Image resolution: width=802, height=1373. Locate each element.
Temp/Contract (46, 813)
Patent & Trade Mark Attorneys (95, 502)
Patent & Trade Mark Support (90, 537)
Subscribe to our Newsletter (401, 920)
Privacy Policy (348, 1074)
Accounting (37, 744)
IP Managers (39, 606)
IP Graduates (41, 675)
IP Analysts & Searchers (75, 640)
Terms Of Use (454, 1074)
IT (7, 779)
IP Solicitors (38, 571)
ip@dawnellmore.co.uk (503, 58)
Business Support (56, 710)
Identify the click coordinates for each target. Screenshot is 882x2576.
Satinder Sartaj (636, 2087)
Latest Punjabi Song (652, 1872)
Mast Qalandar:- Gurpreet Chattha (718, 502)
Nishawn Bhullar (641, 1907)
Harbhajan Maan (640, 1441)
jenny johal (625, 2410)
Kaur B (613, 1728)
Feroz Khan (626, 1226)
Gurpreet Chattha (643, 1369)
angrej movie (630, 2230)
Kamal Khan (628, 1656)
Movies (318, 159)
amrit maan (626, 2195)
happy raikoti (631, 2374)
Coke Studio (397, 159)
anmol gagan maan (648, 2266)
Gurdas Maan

**THE TASK**
Count the lines in the listing above that contain the string "Mark", treating case as significant, and give only the number.

**RESPONSE TO THE EXERCISE**
2